Lest I be accused of being too negative on the information literacy side of things I wanted to post something positive. A while back I was listening to an interesting enough book, (Gup, 2014) but the most fascinating part, and what sent me back to the eBook version was the part where the author explained how he’d conducted his research.
Now we often use mentor texts in education, and why not when we’re trying to teach research? In the extract below, Gup, explains how he, a former Washington Post investigative journalist went about uncovering the story of his grandfather.
This is the type of detail that is hidden to people who read a newspaper report. The amount of work is just staggering.
Perhaps that is why students struggle to understand what “real life” research looks like. After all what kind of research are they exposed to? Wikipedia is actually not bad, as it cites its sources at the bottom (to those who scorn it). Britannica for students hides behind editorship (as a substitute for identifiable authorship) and a lack of sources (this article on the depression has two authors but no sources and yet we’d rather students go to Brittanica than Wikipedia?). Books, when they’re used at all, do have sources, sometimes, depending on the target age and how scrupulous the publisher is. Newspaper or magazine articles – we have no idea of either the research process nor the sources of information except inasmuch it is divulged, for example, in movies such as Spotlight.

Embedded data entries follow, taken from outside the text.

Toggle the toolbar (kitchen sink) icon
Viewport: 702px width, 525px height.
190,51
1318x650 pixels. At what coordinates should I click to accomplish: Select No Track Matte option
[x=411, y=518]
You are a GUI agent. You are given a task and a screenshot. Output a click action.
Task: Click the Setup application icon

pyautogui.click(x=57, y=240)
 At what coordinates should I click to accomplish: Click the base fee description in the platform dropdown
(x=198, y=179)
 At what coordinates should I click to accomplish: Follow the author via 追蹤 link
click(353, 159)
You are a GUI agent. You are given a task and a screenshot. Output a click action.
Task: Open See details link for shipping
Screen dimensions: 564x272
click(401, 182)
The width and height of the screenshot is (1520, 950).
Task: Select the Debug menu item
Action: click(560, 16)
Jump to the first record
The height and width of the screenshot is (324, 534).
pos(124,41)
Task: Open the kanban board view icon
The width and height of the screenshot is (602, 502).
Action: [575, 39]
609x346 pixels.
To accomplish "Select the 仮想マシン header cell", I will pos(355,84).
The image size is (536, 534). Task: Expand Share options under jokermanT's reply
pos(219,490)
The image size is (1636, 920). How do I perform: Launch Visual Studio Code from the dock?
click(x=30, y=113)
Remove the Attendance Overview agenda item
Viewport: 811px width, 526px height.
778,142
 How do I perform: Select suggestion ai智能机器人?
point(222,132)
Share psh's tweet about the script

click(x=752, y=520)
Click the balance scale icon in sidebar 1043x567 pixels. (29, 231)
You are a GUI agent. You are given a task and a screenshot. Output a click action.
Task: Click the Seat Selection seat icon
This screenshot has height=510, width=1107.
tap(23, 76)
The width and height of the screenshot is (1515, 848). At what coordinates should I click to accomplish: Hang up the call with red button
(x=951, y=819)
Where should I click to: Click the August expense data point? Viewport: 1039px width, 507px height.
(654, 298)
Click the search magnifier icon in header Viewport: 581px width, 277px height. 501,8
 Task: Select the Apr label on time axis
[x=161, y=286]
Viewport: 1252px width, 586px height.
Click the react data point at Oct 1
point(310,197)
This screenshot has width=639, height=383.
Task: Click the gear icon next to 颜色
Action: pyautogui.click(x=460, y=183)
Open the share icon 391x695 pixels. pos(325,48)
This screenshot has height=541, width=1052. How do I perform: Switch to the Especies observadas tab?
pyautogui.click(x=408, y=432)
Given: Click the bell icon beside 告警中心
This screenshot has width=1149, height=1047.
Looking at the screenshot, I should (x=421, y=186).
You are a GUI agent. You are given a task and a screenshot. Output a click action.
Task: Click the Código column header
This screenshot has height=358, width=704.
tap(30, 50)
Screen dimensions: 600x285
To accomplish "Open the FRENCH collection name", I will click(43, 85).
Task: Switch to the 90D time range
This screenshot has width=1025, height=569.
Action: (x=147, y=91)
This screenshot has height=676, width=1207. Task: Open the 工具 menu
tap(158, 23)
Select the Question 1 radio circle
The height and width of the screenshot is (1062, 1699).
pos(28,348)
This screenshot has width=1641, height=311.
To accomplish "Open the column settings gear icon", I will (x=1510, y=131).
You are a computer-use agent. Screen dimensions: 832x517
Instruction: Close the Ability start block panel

So our young researchers go off onto the internet, or maybe to Britannica and Brainpop and some books and then as they mature we coax students into using databases and journal articles. Where again, they see the end product rather than the process.
How often do we get researchers in to uncover their craft? Versus for example authors of fiction or poetry? So is it by accident or design that they’re not breaking through those threshold concepts?